## What is needed
Please render the part of the entries that opens with the line containing "Where should I click to: Click the Page" and closes with the line containing "pos(61,315)" as a JSON list of strings, one string per line, with both of those lines included and blank lines left out.

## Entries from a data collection
>> BEGIN
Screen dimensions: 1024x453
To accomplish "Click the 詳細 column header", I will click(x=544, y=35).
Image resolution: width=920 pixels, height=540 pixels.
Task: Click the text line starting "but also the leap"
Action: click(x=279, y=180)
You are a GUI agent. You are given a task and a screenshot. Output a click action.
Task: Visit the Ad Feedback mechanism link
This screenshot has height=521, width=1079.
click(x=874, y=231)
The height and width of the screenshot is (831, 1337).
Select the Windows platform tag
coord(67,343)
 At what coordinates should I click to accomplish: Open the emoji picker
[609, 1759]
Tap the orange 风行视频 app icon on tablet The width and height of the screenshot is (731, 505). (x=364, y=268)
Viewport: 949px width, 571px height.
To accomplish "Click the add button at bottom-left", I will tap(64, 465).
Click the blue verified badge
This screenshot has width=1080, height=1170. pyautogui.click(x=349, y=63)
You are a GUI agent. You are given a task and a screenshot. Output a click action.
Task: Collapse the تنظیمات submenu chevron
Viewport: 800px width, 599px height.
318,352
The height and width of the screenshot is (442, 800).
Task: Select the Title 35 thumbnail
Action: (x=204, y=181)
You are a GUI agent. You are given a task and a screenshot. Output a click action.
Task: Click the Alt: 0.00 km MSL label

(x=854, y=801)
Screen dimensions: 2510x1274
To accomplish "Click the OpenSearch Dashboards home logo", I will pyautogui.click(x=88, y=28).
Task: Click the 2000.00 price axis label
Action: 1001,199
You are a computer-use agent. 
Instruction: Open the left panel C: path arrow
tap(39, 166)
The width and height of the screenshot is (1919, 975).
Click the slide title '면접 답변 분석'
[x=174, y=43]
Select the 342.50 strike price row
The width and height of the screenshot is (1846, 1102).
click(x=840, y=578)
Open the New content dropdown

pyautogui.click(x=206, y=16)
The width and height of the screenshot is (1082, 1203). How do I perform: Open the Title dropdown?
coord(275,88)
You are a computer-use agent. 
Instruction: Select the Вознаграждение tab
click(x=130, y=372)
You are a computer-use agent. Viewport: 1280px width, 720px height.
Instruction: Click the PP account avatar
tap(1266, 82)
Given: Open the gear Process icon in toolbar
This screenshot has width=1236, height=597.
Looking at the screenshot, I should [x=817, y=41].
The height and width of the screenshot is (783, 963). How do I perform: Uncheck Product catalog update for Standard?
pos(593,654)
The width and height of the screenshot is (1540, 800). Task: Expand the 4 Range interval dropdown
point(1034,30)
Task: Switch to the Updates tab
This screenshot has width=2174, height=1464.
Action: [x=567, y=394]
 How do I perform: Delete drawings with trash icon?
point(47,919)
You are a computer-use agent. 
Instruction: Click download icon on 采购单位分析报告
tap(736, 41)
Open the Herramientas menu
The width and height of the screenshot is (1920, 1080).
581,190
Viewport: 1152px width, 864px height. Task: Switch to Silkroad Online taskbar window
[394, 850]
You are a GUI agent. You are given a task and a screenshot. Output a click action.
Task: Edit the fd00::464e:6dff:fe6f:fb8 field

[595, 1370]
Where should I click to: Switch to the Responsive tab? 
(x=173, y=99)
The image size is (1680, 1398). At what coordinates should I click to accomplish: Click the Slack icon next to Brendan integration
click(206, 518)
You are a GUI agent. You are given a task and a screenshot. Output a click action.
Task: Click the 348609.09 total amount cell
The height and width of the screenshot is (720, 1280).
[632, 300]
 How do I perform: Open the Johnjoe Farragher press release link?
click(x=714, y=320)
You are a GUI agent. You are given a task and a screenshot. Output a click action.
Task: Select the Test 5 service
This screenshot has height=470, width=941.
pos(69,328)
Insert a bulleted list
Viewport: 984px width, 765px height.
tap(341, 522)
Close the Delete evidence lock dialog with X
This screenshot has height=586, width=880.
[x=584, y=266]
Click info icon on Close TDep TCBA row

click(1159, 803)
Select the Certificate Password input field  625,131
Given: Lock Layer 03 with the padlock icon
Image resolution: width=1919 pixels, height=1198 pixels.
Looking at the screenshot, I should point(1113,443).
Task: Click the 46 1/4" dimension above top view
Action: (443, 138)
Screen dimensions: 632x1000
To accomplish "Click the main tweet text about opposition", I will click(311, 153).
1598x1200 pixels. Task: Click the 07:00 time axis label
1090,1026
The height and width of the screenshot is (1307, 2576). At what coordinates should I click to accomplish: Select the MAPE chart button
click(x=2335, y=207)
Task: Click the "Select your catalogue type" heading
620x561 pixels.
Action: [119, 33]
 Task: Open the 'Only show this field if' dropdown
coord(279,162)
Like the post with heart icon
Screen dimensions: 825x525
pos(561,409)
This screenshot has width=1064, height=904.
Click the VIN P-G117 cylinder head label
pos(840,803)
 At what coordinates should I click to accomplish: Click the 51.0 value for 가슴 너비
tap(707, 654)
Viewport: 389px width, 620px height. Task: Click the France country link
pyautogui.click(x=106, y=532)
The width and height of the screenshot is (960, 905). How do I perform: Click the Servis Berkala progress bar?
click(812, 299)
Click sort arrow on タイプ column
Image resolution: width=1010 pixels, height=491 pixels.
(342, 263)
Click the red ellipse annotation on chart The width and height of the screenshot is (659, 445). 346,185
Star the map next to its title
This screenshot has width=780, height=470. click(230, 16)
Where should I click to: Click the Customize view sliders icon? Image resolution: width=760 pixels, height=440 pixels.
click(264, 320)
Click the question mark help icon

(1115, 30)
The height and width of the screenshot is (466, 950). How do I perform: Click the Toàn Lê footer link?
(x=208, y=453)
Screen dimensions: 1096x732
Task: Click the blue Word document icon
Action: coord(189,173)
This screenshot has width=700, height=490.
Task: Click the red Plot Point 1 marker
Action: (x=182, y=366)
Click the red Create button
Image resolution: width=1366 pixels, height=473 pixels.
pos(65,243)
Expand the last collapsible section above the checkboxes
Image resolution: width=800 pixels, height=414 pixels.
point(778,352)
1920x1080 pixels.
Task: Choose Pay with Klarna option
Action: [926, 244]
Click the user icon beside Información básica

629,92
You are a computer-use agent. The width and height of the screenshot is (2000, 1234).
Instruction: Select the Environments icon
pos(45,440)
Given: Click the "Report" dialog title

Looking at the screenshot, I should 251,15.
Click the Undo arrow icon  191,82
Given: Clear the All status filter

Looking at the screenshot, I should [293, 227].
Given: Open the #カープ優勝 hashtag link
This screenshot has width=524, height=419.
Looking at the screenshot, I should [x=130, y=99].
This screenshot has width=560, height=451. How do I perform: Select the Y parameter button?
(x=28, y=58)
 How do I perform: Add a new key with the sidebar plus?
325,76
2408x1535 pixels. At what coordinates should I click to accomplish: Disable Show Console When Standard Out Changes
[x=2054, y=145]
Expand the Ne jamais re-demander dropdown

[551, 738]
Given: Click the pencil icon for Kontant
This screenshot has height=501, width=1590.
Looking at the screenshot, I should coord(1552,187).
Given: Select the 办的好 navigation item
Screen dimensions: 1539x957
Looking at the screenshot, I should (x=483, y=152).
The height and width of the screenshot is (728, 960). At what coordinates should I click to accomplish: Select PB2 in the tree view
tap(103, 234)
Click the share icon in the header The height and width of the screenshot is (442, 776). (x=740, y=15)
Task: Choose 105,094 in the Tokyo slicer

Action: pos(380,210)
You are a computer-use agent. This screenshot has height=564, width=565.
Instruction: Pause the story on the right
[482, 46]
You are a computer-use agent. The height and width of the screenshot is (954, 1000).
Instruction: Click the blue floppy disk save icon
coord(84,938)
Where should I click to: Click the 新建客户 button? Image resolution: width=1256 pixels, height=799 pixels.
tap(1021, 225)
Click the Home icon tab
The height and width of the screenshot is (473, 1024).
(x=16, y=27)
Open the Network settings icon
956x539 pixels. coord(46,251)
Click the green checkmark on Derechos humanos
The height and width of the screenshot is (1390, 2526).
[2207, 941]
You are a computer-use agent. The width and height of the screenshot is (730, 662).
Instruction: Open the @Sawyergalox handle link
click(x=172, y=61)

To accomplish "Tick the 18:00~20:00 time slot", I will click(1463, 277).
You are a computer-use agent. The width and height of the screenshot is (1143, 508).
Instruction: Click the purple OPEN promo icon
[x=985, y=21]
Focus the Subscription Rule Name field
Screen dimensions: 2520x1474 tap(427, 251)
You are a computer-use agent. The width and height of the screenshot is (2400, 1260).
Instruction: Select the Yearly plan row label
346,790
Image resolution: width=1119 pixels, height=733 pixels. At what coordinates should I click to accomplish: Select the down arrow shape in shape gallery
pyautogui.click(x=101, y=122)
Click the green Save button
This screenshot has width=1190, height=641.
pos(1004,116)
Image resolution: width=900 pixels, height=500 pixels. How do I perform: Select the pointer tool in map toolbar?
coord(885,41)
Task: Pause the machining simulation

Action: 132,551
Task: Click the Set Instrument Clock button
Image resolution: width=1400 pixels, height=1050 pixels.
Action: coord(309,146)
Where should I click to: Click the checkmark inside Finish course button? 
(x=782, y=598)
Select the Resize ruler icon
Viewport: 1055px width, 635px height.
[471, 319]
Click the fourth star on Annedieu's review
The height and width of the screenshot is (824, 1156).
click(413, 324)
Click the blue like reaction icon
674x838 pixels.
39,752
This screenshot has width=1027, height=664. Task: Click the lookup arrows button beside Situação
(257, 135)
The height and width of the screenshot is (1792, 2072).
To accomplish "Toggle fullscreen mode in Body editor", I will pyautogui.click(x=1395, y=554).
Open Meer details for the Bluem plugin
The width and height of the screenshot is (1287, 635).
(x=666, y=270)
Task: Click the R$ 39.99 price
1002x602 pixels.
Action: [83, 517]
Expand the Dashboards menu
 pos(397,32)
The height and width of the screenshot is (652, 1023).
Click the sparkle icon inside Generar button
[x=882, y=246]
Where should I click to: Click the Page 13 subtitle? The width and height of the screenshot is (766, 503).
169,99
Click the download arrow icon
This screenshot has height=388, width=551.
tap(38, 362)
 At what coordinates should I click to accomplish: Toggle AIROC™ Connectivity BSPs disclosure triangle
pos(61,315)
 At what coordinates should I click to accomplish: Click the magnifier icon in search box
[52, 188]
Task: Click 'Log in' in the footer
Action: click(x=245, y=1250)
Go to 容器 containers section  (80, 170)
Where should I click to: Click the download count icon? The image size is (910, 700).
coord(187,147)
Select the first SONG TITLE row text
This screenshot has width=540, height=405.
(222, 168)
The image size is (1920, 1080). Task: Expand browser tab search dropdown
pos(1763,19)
>> END
## Exercise response
[
  "Where should I click to: Click the Page 13 subtitle? The width and height of the screenshot is (766, 503).",
  "169,99",
  "Click the download arrow icon",
  "This screenshot has height=388, width=551.",
  "tap(38, 362)",
  " At what coordinates should I click to accomplish: Toggle AIROC™ Connectivity BSPs disclosure triangle",
  "pos(61,315)"
]